L’intérêt des capitalistes pour les productions d’armes
n’est pas nouveau aux Etats-Unis : « Les fabuleux hélicoptères
de combat, construits par une filiale de Boeing, sont l’objet d’une
intense publicité financière. A Wall Street, les missiles
de Northtrop, les mérites et les perspectives des avions F-14
de Grummann ou des F-16 de General Dynamics sont soupesés avec
soin par une clientèle boursière soucieuse de ne pas se
tromper ».
En Angleterre, le Premier Ministre Conservateur l’a promis, toutes les
entreprises liées à l’armement vont être dénationalisées.
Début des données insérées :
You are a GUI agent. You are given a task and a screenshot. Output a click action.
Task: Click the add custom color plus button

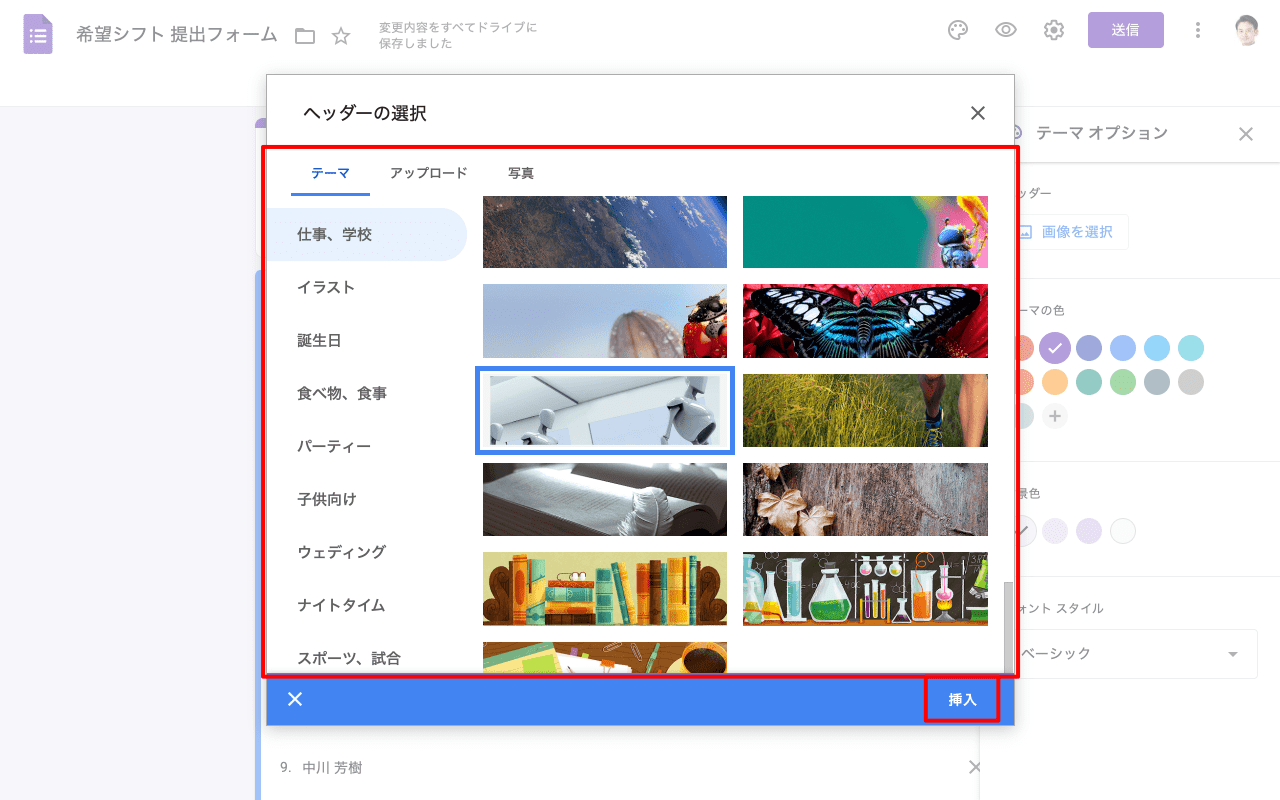(1055, 415)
Déjà Westland Aircraft, qui fabrique aussi des hélicoptères,
a des actions cotées. De même que Swan Hunters pour sa
fabrication de destroyers et Hunting Associate pour ses fusils mitrailleurs
qui « ont une bonne réputation »... Racal n’a de
son côté, jamais eu un carnet de commandes aussi garni.
Son dernier client, anonyme, vient de commander pour 40 millions de
Livres de matériel de transmissions tactiques »...
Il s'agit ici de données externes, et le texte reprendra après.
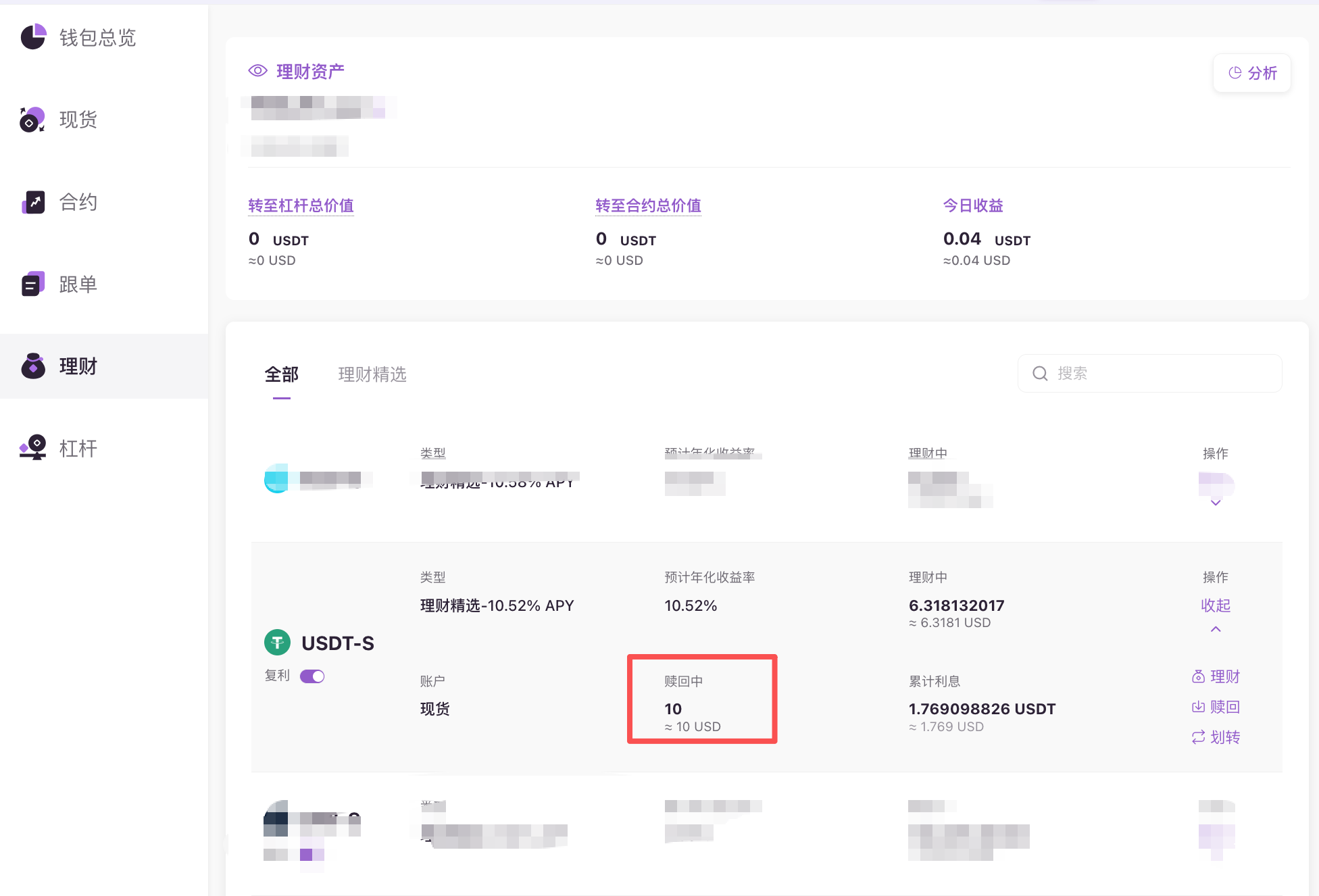
Task: Open the 杠杆 leverage sidebar icon
Action: tap(33, 448)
« Aux Pays - Bas, les avions Fokker sont également très
appréciés de la clientèle boursière, mais
les lance-roquettes construits par Saab en Suède. n’ont rien
à leur envier ». Une société qui fabrique
des missiles a des actions très bien cotées en Bourse
à Milan.
Et en Allemagne ? La société du Professeur Messerschmidt
n’est plus cotée à la Bourse de Francfort, mais ses héritiers
détiennent encore 14 % du capital et peuvent en toucher des dividendes.
La firme est devenue une S.A.R.L. et s’est associée (ceux qui
ont vécu la dernière guerre s’en réjouiront), à
la S.N.I.A.S. française et au groupe britannique Aerospace pour
la commercialisation de ses engins antichars. Le capital de la société
productrice des chars « Léopard est détenu à
94 % par le groupe industriel Buderus qui, lui, est coté à
la Bourse de Francfort.
En France, les 287 000 travailleurs de l’armement ne sont pas inquiets,
car les affaires de la SNIAS, de la SNECMA, celles de Dassaut, Matra,
Manurhin, Luchaire, Thomson ou Turboméca vont bien. Nos exportations
d’armements ont pratiquement quadruplé de 1970 à 1978,
alors que le total de nos exportations croissait deux fois moins vite.
Les « bruits de bottes » vont pouvoir faire monter encore
leur chiffre d’affaires qui a atteint, en 1977, trente milliards de
Nouveaux Francs.
EXPORTATIONS FRANÇAISES
D’ARMEMENTS (en milliards de Francs) |
||||||||
1970 |
1971 |
1972 |
1973 |
1974 |
1975 |
1976 |
1977 |
1978 |
2,35 |
2,52 |
3,39 |
4,11 |
4,78 |
5,26 |
6,7 |
7,83 |
8,41 |
(d’après « Le Monde
Dimanche » du 4-11-1979) |
En 1976, la Banque Mondiale a calculé que 900 millions d’individus vivaient dans la pauvreté absolue...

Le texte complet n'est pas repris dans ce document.